「レギュラーサイズ分を渡す意思」に反してはいけない

② ①を窃取すること

「窃取」とは、お金や品物を占有している人の意思に反して、その人が管理・支配することが難しい状態にし、かつ自分や第三者が占有する状態にすることをいいます。

冒頭のニュースで検討すると、コーヒーの占有者であるコンビニは、レギュラーサイズの分量のコーヒーを購入した人に渡す意思しか持っていません。

そのため、購入客がカフェラテやラージサイズの分量のコーヒーを注ぎ入れることは、コンビニ側の意思に反して(意思を超えて)コーヒーの管理・支配をすることが難しい状態にし、自分が占有する状態にしているといえるので、②の要件を満たします。

ディスポーザブルカップ
写真=iStock.com/gbrundin
※写真はイメージです

ボタンの押し間違いでは窃盗罪は成立しない

③ 故意があること

「故意」とは、犯罪行為であることを認識・認容しながら行為に及ぶことをいいます。

窃盗罪では、先述した「お金や品物を占有している人の意思に反して、その人が管理・支配することが難しい状態にし、かつ自分や第三者が占有する状態にすること」についての認識・認容が必要となります。

レギュラーコーヒーを購入したのに、ボタンを押し間違えてカフェラテやラージサイズの分量のコーヒーを注ぎ入れてしまった場合、その時点では故意がなく、窃盗罪は成立しません。
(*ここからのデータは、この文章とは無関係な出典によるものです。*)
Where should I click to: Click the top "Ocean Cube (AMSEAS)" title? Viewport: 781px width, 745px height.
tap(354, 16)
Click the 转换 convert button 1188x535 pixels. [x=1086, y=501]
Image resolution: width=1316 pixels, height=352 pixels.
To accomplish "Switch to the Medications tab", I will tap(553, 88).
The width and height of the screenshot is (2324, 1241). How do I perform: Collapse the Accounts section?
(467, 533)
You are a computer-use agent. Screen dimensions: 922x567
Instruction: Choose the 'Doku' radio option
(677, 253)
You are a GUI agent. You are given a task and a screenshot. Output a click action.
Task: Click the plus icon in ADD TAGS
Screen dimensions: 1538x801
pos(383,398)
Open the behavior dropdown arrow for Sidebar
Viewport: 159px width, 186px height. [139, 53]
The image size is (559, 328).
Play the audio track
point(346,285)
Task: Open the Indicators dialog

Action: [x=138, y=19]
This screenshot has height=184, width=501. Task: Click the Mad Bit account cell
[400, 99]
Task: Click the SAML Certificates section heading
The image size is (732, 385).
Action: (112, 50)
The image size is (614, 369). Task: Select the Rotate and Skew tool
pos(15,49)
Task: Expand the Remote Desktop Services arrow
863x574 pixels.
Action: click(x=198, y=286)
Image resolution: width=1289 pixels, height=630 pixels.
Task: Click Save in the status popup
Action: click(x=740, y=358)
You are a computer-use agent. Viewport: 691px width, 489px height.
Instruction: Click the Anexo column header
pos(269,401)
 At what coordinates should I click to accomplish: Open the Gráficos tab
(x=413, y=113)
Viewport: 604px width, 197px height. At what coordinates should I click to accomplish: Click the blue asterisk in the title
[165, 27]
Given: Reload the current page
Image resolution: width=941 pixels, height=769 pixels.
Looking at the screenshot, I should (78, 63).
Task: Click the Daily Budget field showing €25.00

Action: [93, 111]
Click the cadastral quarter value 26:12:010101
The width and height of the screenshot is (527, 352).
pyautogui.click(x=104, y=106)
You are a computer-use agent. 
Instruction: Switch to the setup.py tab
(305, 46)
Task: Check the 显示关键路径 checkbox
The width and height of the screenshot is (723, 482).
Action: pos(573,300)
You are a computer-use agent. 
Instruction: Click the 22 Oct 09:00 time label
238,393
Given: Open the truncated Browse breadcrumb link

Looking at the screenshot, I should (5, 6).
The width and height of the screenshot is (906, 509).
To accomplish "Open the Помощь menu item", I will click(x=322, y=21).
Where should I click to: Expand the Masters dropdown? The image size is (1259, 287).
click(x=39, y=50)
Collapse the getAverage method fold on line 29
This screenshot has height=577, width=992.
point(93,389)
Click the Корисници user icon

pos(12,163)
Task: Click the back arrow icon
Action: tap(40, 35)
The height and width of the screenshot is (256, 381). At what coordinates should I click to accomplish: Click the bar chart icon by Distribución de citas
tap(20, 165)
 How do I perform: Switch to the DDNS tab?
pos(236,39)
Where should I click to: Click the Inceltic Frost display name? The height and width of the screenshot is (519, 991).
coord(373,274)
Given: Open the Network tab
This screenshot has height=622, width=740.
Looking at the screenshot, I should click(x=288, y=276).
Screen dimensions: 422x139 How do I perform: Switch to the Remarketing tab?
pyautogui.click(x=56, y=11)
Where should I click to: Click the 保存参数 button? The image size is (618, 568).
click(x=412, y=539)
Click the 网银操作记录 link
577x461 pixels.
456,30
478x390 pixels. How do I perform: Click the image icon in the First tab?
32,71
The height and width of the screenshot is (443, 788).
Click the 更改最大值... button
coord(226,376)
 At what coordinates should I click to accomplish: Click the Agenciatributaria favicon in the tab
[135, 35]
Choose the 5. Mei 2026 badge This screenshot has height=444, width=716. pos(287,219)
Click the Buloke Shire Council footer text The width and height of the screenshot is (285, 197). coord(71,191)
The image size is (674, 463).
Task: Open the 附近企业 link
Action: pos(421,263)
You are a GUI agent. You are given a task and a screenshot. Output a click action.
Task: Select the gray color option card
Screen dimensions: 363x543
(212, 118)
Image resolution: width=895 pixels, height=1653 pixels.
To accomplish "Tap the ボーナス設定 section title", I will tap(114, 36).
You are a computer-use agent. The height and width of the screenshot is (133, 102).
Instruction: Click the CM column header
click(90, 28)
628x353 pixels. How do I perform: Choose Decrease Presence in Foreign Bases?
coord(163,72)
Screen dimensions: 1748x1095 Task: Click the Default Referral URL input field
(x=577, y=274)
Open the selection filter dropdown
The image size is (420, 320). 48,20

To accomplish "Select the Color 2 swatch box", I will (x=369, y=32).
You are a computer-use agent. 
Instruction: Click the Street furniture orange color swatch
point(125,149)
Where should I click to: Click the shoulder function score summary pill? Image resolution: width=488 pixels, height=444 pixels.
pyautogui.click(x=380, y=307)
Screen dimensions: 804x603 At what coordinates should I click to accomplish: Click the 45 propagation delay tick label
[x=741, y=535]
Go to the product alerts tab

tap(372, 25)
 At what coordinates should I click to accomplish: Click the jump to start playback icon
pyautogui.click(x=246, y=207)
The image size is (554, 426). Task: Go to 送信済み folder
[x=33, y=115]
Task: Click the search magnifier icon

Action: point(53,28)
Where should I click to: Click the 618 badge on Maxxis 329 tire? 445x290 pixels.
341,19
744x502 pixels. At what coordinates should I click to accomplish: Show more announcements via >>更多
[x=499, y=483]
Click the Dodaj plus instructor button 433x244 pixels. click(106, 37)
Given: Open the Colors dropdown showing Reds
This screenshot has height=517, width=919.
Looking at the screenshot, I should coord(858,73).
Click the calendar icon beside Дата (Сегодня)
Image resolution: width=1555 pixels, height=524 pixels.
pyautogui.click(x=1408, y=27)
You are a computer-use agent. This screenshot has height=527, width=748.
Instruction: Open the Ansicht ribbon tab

ただ、ボタンを押し間違えたあとの行動によっては、故意が生じたと判断される可能性があります。たとえば、ボタンを押し間違えてしまったことにすぐ気づいたものの、それでも構わないとそのまま持ち帰ってしまったような場合には、故意が生じたと判断されて窃盗罪になる可能性が高いでしょう。

また、店外に持ち出した後にボタンを押し間違えたことに気づいたものの、コンビニに報告しなかった場合には、窃盗罪ではなく刑法第254条の占有離脱物横領罪(罰則は1年以下の懲役又は10万円以下の罰金若しくは科料)が成立する可能性があります。